On the other hand, you've actually commented every word of my mail, minus the stated question. Thanks.
Best Regards, Dora Crisan
On Fri, Oct 29, 2021 at 8:10 PM Matthew Walster <matthew@walster.org> wrote:
On Fri, 29 Oct 2021, 15:55 A Crisan, <alina.florar@gmail.com> wrote: Hi Matthew, I was reading the above exchange, and I do have a question linked to your last affirmation. To give you some context, the last 2021 ENISA report seem to suggest that internet traffic is "casually registered" by X actors to apply post Retrospective decryption (excerpt below). This would be at odds with your (deescalating) affirmation that hijacks are non-malicious and they are de-peered quickly, unless you pinpoint complete flux arrest only. Are there any reportings/indicators... that look into internet flux constant monitoring capabilities/capacities? Thanks.
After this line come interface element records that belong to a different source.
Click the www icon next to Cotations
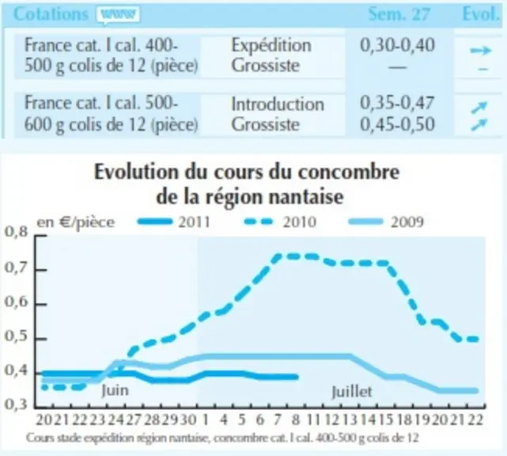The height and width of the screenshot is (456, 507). tap(118, 15)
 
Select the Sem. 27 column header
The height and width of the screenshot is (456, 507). tap(399, 14)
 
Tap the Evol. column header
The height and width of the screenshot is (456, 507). tap(481, 14)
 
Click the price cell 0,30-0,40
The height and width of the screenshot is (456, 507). tap(397, 45)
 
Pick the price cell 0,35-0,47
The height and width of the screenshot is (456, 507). tap(397, 103)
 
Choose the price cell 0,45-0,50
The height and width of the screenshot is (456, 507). tap(397, 124)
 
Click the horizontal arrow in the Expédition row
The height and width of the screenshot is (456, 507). tap(481, 51)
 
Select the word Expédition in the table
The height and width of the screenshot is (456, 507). tap(271, 46)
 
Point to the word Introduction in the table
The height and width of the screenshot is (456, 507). tap(278, 104)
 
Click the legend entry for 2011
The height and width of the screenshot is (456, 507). tap(174, 222)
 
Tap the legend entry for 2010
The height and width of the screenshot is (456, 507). tap(280, 222)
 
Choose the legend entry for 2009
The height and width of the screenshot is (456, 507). tap(387, 222)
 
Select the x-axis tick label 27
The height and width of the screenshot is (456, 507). tap(134, 420)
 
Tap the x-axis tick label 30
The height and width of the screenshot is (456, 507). tap(188, 420)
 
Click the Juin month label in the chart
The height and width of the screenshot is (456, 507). tap(115, 390)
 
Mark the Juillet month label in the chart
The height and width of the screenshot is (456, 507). tap(352, 392)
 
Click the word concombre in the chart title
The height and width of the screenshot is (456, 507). tap(349, 172)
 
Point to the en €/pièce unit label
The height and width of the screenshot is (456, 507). tap(76, 222)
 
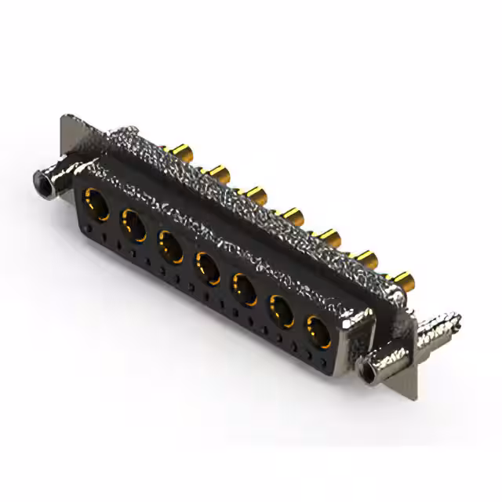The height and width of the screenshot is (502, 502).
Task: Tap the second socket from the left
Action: (133, 225)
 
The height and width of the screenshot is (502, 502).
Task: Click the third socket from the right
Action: (244, 287)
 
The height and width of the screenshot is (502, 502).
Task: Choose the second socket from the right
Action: (282, 309)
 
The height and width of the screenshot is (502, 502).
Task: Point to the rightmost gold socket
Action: (318, 331)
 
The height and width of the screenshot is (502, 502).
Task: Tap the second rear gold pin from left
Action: (216, 172)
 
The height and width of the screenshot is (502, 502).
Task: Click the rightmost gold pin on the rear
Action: (403, 279)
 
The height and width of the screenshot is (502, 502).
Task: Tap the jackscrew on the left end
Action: (49, 183)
RPKI uses authentication not confidentiality. There is no encryption taking place, other than the signatures on the certificates etc.
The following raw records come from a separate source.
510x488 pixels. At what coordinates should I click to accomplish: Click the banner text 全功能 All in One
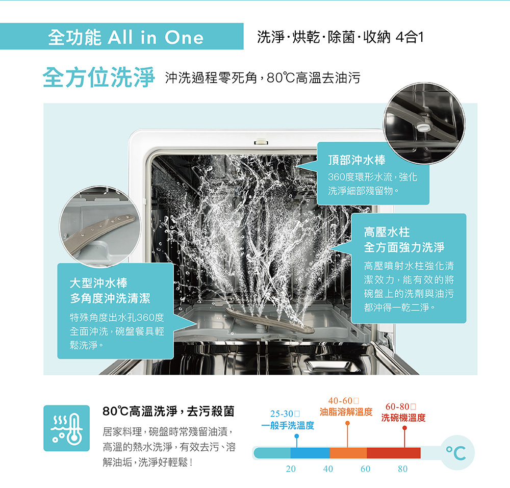tap(125, 37)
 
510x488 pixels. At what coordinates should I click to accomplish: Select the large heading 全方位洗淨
tap(98, 78)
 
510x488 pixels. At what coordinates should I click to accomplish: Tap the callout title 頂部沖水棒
tap(356, 160)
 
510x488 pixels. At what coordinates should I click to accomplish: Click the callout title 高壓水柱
tap(387, 232)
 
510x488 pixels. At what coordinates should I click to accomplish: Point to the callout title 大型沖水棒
tap(98, 283)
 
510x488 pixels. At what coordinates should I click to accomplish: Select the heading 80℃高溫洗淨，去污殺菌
tap(168, 412)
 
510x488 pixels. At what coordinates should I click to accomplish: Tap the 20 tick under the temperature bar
tap(291, 469)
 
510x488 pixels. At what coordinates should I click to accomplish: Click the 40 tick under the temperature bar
tap(328, 469)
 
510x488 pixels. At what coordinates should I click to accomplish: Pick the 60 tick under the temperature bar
tap(366, 469)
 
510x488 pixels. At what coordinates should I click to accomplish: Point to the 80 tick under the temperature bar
tap(403, 469)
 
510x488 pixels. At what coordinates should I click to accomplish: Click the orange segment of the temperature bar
tap(348, 453)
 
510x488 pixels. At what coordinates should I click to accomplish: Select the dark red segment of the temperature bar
tap(394, 453)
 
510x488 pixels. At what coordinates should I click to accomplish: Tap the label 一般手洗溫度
tap(288, 425)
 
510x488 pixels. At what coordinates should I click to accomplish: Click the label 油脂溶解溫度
tap(346, 412)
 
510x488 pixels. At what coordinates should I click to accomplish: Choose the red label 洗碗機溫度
tap(403, 418)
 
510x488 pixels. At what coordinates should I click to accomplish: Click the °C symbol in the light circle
tap(456, 453)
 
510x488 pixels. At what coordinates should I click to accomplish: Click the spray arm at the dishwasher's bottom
tap(269, 320)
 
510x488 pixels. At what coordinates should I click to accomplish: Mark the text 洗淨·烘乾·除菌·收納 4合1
tap(340, 37)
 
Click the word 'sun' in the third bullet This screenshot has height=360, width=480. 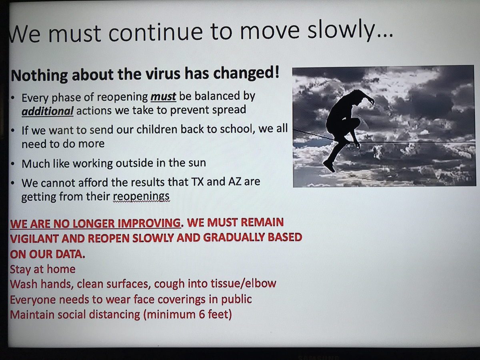pos(197,164)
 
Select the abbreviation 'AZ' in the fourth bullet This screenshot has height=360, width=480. pos(235,182)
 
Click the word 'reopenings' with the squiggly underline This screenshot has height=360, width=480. pos(141,197)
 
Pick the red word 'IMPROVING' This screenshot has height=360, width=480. pos(149,223)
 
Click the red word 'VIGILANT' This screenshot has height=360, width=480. pos(34,239)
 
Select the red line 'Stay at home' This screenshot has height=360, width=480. pos(43,269)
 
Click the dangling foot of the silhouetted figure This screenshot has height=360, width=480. pos(329,166)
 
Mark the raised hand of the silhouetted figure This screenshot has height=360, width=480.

Excerpt from the introduction: "What makes matters worse is that any cipher text intercepted by an attacker today can be decrypted by the attacker as soon as he has access to a large quantum computer (Retrospective decryption).
Which do not exist (yet).
Analysis of Advanced Persistent Threats (APT) and Nation State capabilities,
Buzzwords.
along with whistle blowers? revelations
have shown that threat actors can and are casually recording all Internet traffic in their data centers
No they're not. It's just not possible or indeed necessary to duplicate everything at large scale. Perhaps with a large amount of filtering, certain flows would be captured, but in the days of pervasive TLS, this seems less and less worthwhile.
and that they select encrypted traffic as interesting and worth storing.This means that any data encrypted using any of the standard public-key systems today will need to be considered compromised once a quantum computer exists and there is no way to protect it retroactively, because a copy of the ciphertexts in the hands of the attacker. This means that data that needs to remain confidential after the arrival of quantum computers need to be encrypted with alternative means"
None of this is relevant to RPKI (ROV) at all. In fact, it reads like the fevered dreams of a cyber security research student. What's your point regarding your message? ROV does not use (nor needs) encryption.